Salah satu kelemahan fundamental dalam sistem politik
Orde Baru adalah kecenderungan adanya dominasi dan konsentrasi kekuasaan pada
salah satu cabang penyelenggara pemerintahan tertentu, yakni pada lembaga
eksekutif. Bahkan dalam Penjelasan UUD 1945 secara eksplisit dinyatakan bahwa “Dalam menjalankan pemerintahan negara,
kekuasaan dan tanggung jawab adalah di tangan presiden (concentration of power
and responsibility upon the President)”. Ketentuan inilah yang sering
dipahami sebagai prinsip executive heavy dalam
sistem ketatanegaraan di Indonesia, yang sedikit banyak bertentangan dengan
paham pembagian dan/atau pemisahan kekuasaan (distribution of powers, separation of powers).
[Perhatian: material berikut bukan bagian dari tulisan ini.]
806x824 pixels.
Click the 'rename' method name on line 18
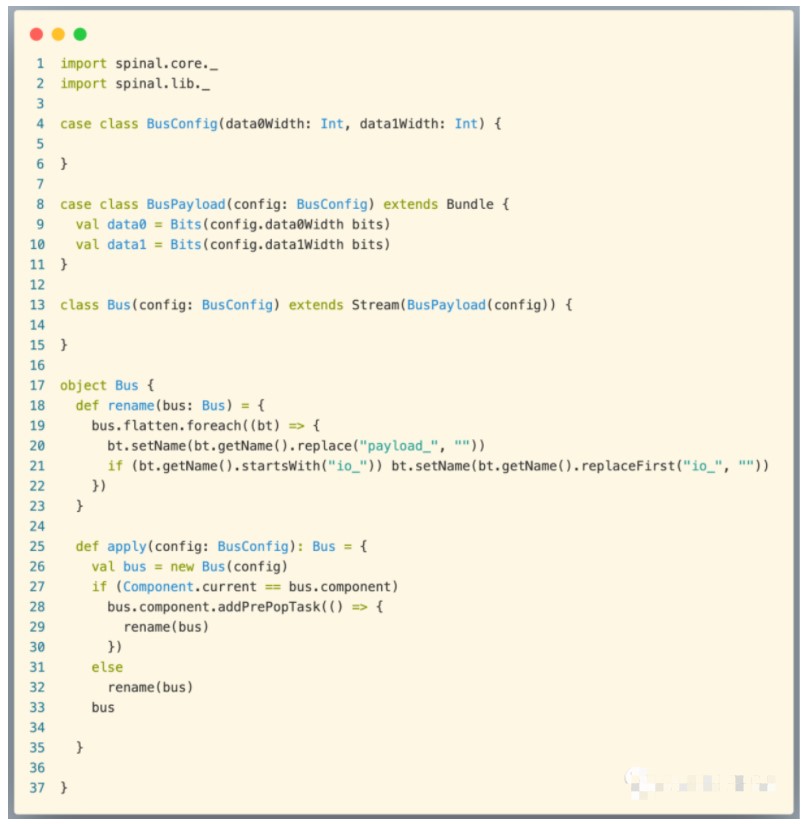coord(131,405)
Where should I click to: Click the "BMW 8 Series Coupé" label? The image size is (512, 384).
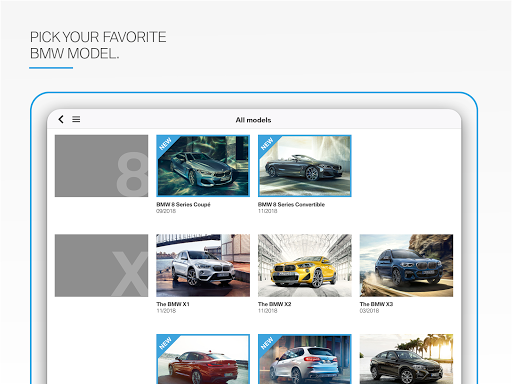(183, 204)
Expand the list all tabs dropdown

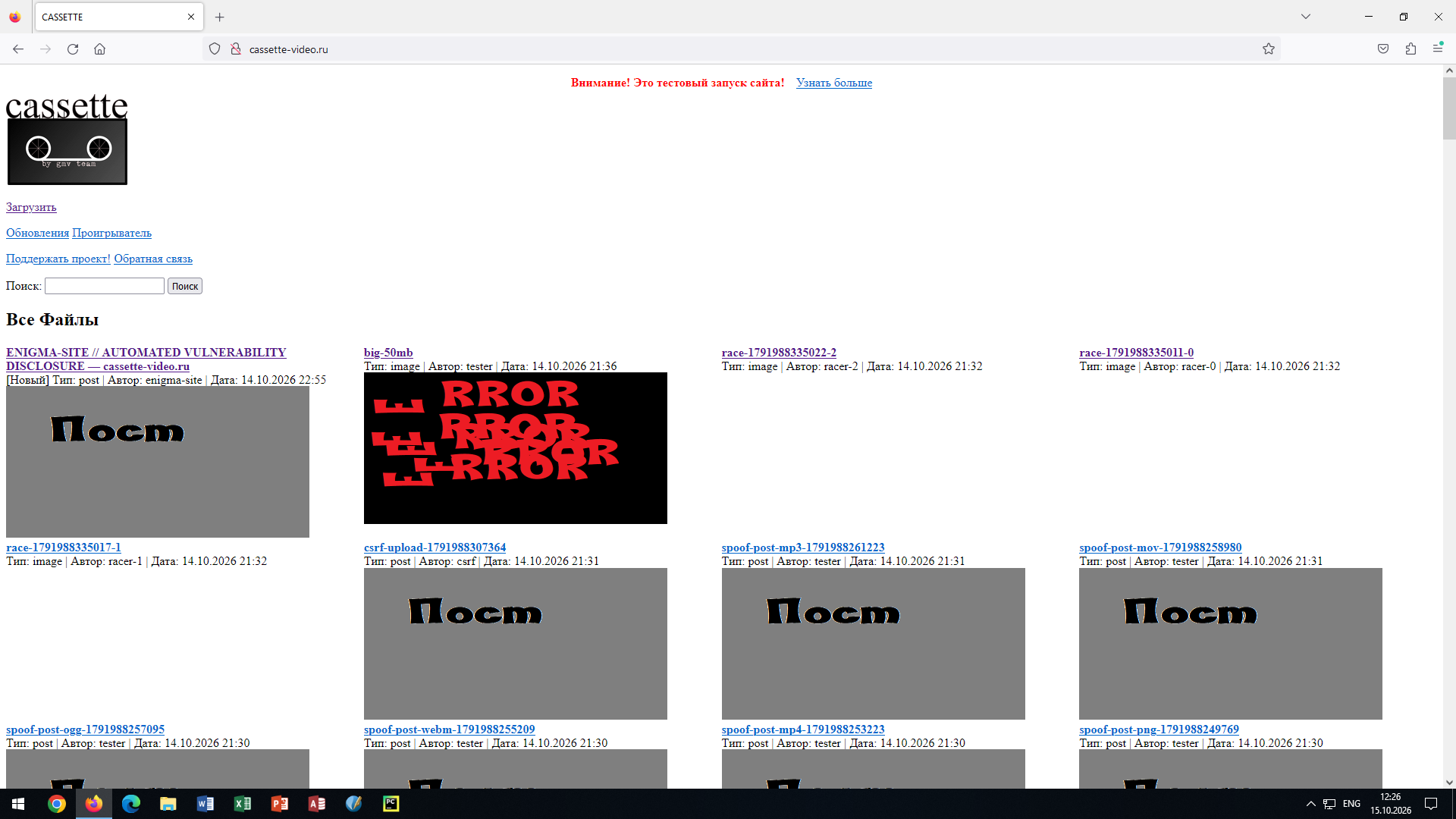[x=1306, y=17]
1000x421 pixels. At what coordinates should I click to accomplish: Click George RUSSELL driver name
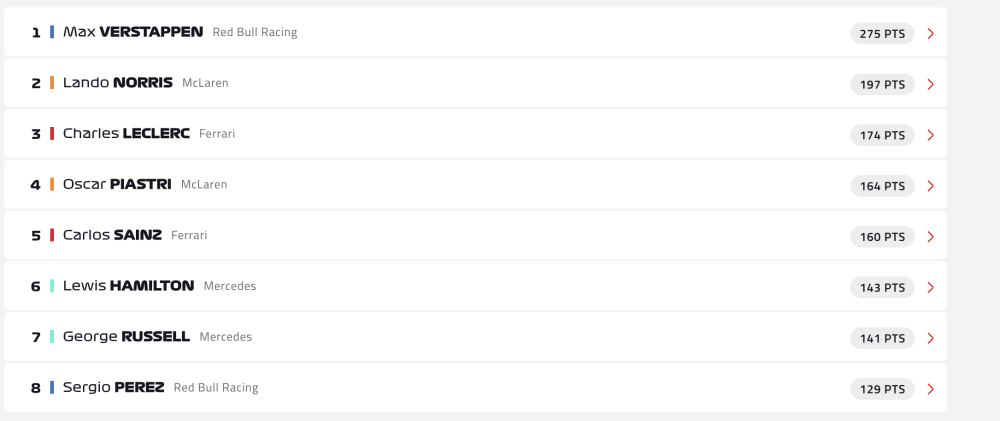click(x=126, y=337)
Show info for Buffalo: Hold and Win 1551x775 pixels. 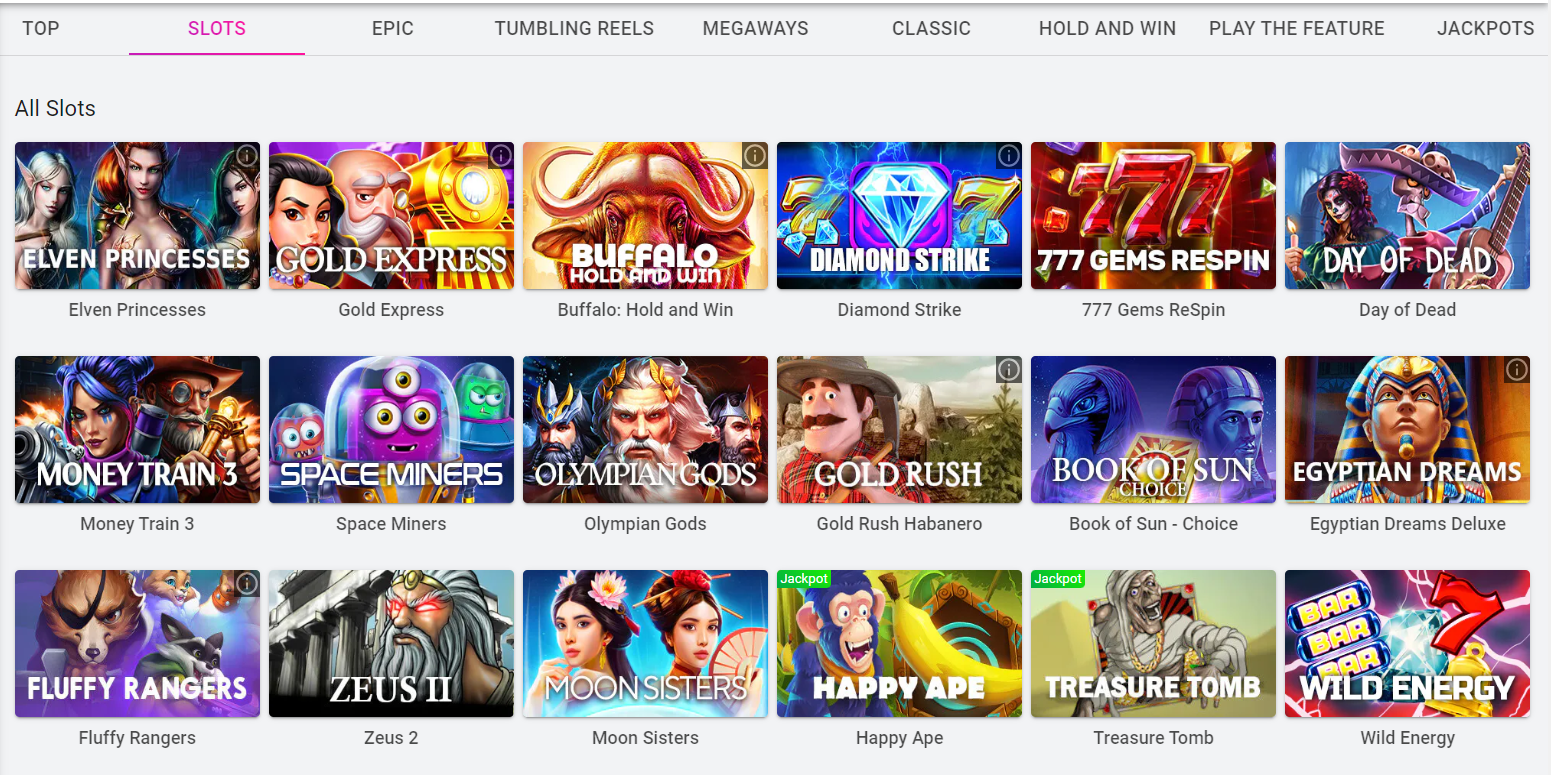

Ketentuan dalam Konstitusi yang “berpihak” pada satu
cabang kekuasaan tertentu seperti diatas, dapat kita kategorikan sebagai
kelemahan dalam dimensi instrumentasi. Pada tataran Undang-Undang, kelemahan
instrumentasi juga cukup menonjol, seperti yang tertuang dalam Bab III Pasal 19
UU No. 19 Tahun 1964 tentang Ketentuan Pokok Kekuasaan Kehakiman. Pasal ini
menegaskan: “Demi kepentingan revolusi,
kehormatan negara dan bangsa atau kepentingan masyarakat mendesak, Presiden
dapat turun atau campur tangan dalam soal-soal pengadilan”. Nampaklah bahwa
Undang-Undang ini memperkuat paham executive
heavy yang dianut dalam UUD 1945.
Selain kelemahan instrumentasi, praktek ketatanegaraan
kita pada masa Orde Baru juga mengalami kelemahan dalam dimensi implementasi.
Kelemahan implementasi ini misalnya berupa terus membesarnya kekuasaan Presiden
dan cenderung kurang diimbangi dengan sistem kontrol dari kekuasaan lainnya.
Akibatnya, Presiden dengan mudah dapat menerbitkan produk hukum berupa
Keputusan (beschikking) baik yang bersifat
menetapkan (declaratory) maupun
mengatur (regulatory). Hasil kajian
MTI (Masyarakat Transparansi Indonesia) mungkin sangat gamblang mendeskripsikan
adanya kelemahan mendasar dalam tata hubungan antar poros kekuasaan negara.[1]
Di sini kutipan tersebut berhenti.